I'm trying to plot a regression tree generated with rpart
using partykit
. Let's suppose the formula used is y ~ x1 + x2 + x3 + ... + xn
. What I would like to achieve is a tree with boxplots in terminal nodes, with a label on top listing the 10th, 50th, and 90th percentiles of the distribution of the y values for the observations assigned to each node, i.e., above the boxplot representing each terminal node, I would like to display a label like "10th percentile = $200, mean = $247, 90th percentile = $292."
The code below generates the desired tree:
library("rpart")
fit <- rpart(Price ~ Mileage + Type + Country, cu.summary)
library("partykit")
tree.2 <- as.party(fit)
The following code generates the terminal plots but without the desired labels on the terminal nodes:
plot(tree.2, type = "simple", terminal_panel = node_boxplot(tree.2,
col = "black", fill = "lightgray", width = 0.5, yscale = NULL,
ylines = 3, cex = 0.5, id = TRUE))
If I can display a mean y-value for a node, then it should be easy enough to augment the label with percentiles, so my first step is to display, above each terminal node, just its mean y-value.
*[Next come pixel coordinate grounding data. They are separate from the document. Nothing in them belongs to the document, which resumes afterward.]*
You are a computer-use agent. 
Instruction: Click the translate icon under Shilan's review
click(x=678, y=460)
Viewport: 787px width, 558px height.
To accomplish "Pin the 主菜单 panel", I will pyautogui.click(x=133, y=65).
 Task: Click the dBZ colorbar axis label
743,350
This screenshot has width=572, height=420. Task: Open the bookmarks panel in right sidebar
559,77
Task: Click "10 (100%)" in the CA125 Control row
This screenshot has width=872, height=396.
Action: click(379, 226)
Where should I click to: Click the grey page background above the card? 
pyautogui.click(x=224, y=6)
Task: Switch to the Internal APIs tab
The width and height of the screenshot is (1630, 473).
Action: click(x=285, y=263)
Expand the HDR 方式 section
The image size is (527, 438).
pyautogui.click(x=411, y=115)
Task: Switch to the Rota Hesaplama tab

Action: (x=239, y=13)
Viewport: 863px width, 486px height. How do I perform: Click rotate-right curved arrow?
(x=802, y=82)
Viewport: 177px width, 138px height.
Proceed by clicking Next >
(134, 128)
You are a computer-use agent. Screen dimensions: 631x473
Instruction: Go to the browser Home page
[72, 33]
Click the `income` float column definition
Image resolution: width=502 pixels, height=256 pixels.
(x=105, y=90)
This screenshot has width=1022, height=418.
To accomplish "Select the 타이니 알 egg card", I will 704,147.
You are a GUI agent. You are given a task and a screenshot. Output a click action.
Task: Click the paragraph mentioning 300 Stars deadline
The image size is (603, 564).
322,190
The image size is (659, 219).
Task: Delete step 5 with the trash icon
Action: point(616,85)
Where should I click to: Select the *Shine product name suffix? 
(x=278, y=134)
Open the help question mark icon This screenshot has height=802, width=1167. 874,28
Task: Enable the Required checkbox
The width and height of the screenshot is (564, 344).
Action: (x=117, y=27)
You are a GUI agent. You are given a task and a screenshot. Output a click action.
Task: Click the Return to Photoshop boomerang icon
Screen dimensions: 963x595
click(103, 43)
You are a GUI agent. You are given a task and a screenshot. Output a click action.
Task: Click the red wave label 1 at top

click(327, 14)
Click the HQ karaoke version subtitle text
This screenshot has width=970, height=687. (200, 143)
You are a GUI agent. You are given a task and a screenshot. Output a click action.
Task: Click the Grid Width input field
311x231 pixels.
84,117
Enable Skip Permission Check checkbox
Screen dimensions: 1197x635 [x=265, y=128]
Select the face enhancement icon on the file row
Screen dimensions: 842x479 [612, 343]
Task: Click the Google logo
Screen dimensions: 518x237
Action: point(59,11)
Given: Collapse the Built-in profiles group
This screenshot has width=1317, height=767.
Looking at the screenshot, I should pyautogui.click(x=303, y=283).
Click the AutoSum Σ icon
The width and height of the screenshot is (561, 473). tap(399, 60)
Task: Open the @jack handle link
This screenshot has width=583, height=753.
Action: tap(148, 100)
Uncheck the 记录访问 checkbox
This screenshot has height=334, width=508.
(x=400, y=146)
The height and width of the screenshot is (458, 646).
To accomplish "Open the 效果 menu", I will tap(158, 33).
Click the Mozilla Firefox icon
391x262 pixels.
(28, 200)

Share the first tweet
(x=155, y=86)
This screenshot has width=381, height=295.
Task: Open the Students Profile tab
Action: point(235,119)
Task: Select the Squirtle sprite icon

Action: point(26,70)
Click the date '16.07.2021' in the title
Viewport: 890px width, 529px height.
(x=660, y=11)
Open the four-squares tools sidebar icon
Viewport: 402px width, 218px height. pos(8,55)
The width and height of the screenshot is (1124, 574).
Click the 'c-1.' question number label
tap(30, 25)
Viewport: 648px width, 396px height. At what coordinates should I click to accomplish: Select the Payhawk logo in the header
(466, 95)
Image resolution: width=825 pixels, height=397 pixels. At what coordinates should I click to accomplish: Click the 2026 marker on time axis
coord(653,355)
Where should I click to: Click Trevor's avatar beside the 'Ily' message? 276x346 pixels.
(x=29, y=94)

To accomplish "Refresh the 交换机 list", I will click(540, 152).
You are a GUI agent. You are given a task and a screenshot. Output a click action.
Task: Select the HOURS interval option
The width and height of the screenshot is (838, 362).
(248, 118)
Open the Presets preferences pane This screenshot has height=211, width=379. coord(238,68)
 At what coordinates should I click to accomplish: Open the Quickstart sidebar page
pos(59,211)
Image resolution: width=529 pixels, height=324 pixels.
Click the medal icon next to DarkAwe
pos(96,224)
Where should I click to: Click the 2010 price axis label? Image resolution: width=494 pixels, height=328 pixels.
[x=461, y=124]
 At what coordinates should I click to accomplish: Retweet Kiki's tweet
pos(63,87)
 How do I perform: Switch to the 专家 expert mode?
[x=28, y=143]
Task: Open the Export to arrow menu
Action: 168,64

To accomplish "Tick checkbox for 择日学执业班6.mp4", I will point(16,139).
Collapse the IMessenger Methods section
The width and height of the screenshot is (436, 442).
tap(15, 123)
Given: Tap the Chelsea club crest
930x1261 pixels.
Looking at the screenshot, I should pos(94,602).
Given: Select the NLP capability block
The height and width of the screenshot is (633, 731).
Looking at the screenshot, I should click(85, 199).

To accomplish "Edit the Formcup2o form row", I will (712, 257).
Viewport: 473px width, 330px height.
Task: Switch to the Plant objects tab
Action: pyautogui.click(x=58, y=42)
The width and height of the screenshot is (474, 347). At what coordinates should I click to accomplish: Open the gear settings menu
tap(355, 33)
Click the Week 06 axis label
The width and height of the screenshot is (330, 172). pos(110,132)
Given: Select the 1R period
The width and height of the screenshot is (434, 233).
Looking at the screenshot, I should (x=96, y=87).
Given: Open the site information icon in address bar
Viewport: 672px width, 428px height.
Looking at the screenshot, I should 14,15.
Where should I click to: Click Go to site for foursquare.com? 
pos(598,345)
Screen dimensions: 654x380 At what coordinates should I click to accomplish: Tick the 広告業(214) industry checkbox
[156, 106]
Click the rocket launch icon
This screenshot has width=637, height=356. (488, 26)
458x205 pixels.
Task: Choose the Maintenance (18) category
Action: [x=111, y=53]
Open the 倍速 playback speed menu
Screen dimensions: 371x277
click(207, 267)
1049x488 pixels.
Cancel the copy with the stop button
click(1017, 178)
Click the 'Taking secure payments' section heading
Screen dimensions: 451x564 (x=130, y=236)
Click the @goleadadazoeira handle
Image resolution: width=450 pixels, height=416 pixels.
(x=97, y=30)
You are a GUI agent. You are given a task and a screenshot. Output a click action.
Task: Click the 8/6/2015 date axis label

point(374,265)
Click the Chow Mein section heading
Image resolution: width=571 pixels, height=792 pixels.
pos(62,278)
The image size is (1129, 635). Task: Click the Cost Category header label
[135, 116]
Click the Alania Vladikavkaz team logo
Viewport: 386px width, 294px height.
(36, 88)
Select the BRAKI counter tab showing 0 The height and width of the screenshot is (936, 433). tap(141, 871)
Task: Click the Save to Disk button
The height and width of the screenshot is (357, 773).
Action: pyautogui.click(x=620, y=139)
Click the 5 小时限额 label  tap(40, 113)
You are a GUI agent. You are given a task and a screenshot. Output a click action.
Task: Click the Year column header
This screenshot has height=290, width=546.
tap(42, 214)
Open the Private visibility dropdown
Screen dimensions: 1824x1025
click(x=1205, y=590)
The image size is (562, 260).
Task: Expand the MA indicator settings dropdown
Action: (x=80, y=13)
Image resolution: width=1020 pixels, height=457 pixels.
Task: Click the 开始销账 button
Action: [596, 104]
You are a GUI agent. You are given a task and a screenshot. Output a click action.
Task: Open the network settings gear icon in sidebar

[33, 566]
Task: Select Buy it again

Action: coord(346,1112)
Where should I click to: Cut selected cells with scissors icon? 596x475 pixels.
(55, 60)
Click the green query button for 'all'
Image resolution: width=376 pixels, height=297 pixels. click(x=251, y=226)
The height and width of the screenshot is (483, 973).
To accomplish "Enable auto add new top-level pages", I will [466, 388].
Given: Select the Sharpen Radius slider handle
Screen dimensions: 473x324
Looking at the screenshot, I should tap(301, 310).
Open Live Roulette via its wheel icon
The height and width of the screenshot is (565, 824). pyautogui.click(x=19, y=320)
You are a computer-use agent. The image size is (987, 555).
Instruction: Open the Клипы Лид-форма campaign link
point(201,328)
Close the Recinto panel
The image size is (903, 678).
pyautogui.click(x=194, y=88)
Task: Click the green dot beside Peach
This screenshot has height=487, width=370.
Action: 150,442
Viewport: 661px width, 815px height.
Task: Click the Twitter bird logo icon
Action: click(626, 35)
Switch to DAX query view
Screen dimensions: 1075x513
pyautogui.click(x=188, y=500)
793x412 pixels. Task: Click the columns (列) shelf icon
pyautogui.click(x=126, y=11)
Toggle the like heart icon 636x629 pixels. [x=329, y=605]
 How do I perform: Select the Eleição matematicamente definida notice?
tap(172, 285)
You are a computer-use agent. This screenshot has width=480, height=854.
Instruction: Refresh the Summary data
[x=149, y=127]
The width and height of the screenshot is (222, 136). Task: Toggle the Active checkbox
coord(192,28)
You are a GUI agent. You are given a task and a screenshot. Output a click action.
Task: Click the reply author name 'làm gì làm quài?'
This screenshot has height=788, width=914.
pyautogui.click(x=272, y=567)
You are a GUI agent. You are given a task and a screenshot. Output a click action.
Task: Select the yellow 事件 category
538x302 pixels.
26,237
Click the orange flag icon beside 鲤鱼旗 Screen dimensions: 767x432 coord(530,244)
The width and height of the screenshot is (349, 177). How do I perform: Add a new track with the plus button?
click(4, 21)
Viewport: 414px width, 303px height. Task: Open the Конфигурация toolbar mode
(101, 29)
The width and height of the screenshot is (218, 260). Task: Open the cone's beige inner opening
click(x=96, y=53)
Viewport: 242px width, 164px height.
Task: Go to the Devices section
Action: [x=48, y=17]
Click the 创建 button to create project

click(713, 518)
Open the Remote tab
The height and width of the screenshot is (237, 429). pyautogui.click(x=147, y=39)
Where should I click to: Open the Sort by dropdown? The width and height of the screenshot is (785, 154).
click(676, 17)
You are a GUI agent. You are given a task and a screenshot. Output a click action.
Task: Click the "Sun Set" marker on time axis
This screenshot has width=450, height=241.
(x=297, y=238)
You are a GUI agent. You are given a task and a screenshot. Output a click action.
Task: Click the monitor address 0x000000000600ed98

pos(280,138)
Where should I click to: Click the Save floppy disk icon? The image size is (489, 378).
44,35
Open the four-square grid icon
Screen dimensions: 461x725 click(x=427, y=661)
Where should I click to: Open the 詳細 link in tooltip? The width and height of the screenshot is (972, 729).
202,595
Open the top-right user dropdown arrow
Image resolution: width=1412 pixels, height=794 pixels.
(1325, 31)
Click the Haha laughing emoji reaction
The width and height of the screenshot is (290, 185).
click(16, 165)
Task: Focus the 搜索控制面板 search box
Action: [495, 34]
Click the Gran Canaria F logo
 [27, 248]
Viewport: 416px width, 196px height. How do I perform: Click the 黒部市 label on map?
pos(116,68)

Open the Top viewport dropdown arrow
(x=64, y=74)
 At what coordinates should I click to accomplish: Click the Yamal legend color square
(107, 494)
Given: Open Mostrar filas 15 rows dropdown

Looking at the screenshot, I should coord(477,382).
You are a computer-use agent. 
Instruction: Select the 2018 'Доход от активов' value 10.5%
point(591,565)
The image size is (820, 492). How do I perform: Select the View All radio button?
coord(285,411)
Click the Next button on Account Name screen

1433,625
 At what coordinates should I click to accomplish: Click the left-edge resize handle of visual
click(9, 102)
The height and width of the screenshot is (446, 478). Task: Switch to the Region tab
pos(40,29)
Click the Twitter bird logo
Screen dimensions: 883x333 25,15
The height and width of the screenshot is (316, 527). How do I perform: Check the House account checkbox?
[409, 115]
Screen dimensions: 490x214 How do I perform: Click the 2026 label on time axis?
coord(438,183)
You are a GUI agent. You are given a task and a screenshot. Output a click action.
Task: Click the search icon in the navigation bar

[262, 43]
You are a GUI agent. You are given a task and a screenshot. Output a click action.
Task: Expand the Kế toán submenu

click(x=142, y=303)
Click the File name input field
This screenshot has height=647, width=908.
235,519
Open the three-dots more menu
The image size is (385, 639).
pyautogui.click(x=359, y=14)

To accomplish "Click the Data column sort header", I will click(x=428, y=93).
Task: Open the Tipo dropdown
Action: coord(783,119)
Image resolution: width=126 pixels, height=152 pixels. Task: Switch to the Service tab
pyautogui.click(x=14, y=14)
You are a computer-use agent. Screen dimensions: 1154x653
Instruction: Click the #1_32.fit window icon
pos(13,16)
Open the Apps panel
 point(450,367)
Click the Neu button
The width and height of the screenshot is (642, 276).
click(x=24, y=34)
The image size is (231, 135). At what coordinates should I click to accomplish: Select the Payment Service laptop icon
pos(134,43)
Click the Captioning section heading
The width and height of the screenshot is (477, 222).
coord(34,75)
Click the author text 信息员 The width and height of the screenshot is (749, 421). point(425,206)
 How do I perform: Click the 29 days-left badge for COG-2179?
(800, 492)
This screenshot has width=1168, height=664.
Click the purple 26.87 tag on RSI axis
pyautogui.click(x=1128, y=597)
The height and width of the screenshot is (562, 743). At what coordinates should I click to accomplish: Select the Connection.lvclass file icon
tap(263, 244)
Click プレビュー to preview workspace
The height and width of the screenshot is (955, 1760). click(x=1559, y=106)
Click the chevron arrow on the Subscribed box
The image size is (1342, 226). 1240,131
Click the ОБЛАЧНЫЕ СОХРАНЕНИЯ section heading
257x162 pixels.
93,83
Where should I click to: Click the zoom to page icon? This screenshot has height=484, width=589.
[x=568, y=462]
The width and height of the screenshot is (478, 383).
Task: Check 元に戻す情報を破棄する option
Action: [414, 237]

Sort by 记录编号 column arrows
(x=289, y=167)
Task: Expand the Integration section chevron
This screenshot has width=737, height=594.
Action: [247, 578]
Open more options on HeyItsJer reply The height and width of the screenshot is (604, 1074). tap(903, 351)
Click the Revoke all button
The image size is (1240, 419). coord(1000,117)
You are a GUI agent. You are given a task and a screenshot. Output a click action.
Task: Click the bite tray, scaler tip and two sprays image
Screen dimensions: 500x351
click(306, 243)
I know I can retrieve the mean y-value within a node (here node #12) with code such as this:
colMeans(tree.2[12]$fitted[2])
So I tried to create a formula and use the mainlab
parameter of the boxplot panel-generating function to generate a label containing this mean:
labf <- function(node) colMeans(node$fitted[2])
plot(tree.2, type = "simple", terminal_panel = node_boxplot(tree.2,
col = "black", fill = "lightgray", width = 0.5, yscale = NULL,
ylines = 3, cex = 0.5, id = TRUE, mainlab = tf))
Unfortunately, this generates the error message:
Error in mainlab(names(obj)[nid], sum(wn)) : unused argument (sum(wn)).
But it seems this is on the right track, since if I use:
plot(tree.2, type = "simple", terminal_panel = node_boxplot(tree.2,
col = "black", fill = "lightgray", width = 0.5, yscale = NULL,
ylines = 3, cex = 0.5, id = TRUE, mainlab = colMeans(tree.2$fitted[2])))
then I get the correct mean y-value at the root node displayed. I would appreciate help with fixing the error described above so that I show the mean y-values for each separate terminal node. From there, it should be easy to add in the other percentiles and format things nicely.
fit <- rpart(Price ~ Mileage + Type + Country, cu.summary)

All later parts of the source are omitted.